__Prompt__:
Lines from the records below that contain the word "Given" are to be copied out.

-- Supplied material follows --

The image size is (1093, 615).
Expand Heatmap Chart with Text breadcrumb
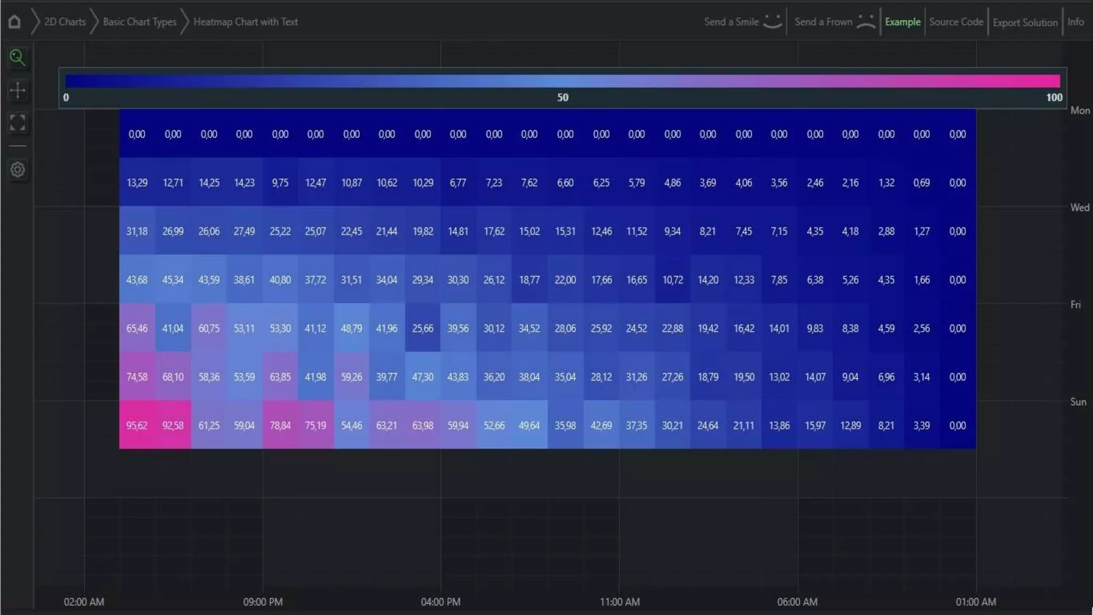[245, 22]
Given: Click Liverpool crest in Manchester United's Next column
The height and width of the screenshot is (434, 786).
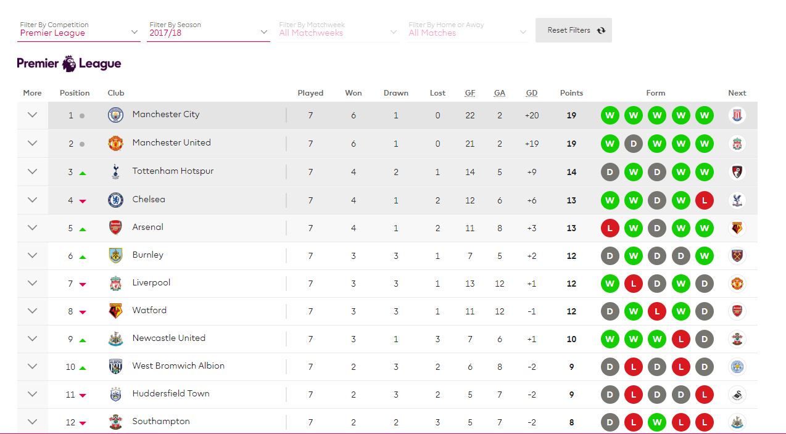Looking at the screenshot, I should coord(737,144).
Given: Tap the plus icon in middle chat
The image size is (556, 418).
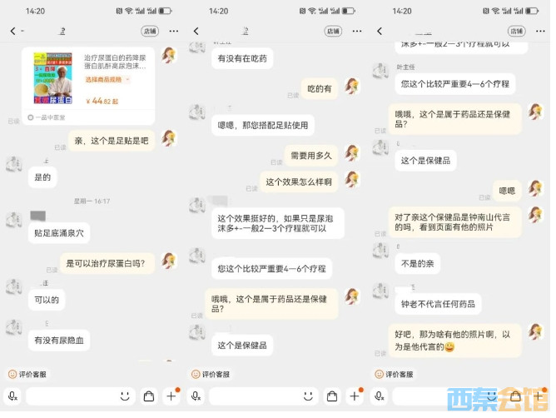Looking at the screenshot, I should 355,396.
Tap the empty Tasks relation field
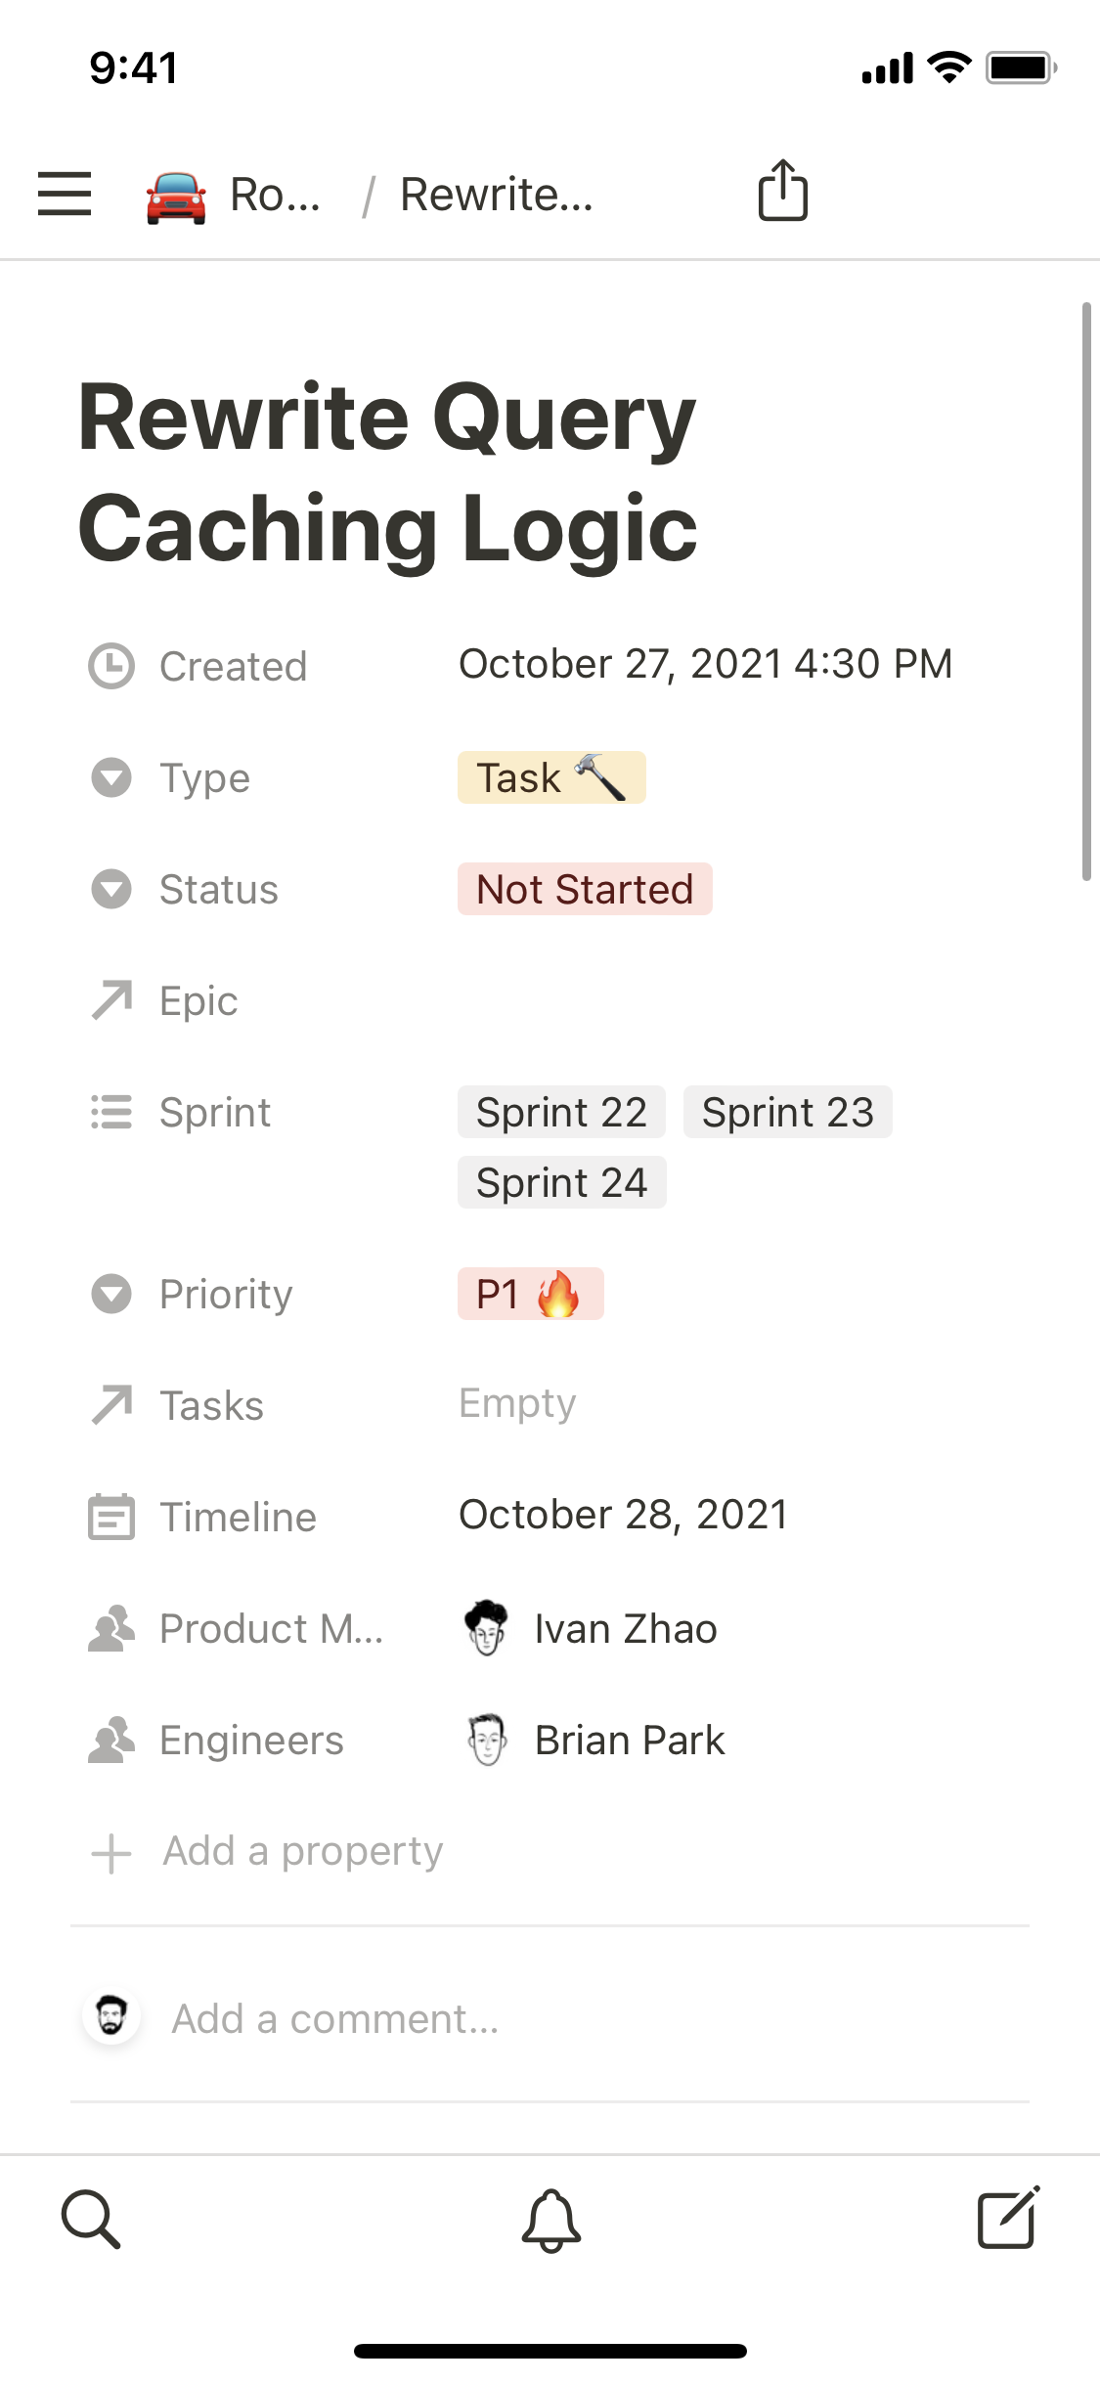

-- Supplied material concluded --
-- Supplied material follows --

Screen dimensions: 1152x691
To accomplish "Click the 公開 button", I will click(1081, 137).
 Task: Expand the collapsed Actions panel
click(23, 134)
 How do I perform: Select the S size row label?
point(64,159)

-- Supplied material concluded --
-- Supplied material follows --

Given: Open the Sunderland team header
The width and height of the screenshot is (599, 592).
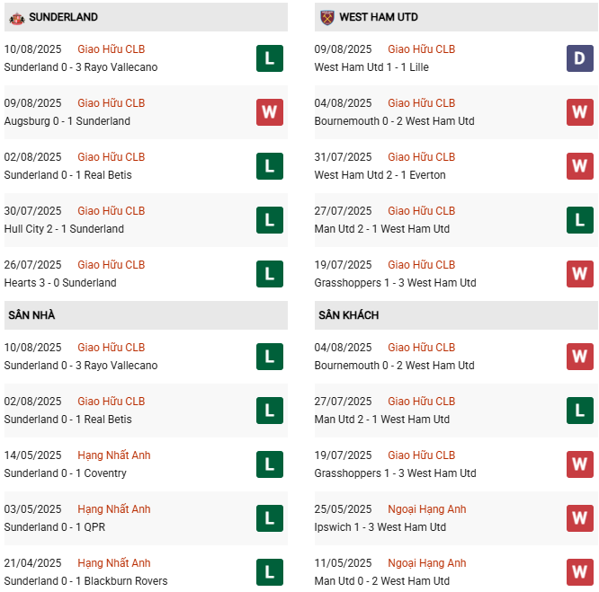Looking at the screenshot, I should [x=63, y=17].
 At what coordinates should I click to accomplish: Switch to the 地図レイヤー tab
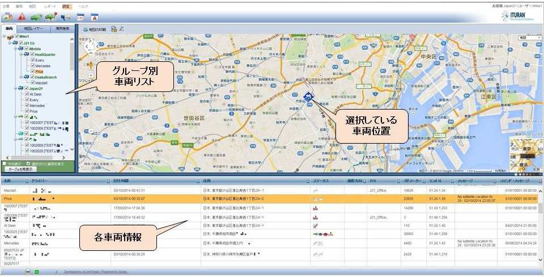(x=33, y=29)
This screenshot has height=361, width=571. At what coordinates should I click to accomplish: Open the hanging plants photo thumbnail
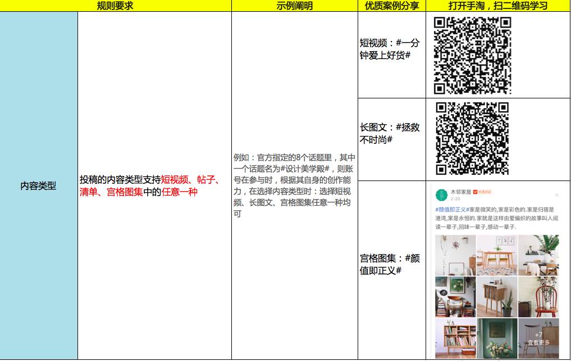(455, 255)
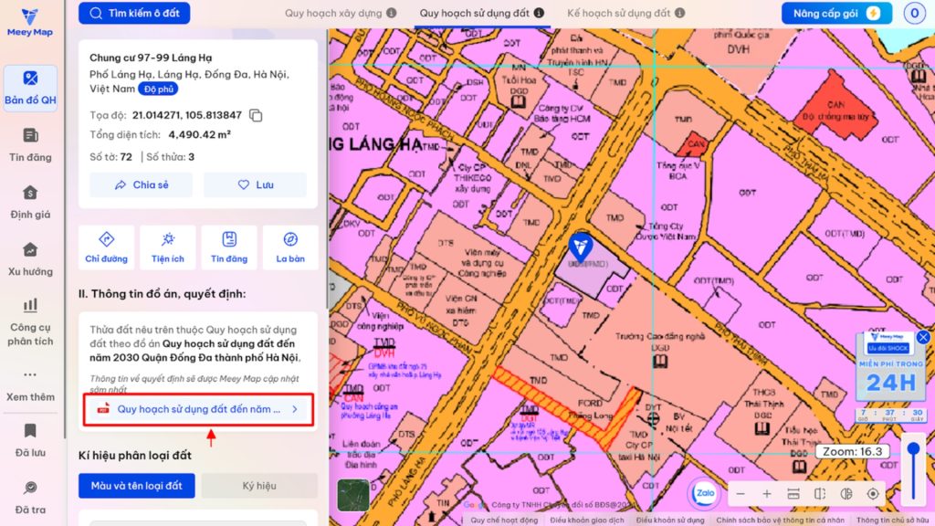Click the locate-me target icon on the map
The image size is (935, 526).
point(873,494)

-- Supplied material concluded --

__Response to the exercise__:
Given: Click Liverpool crest in Manchester United's Next column
Given: Tap the plus icon in middle chat
Given: Open the Sunderland team header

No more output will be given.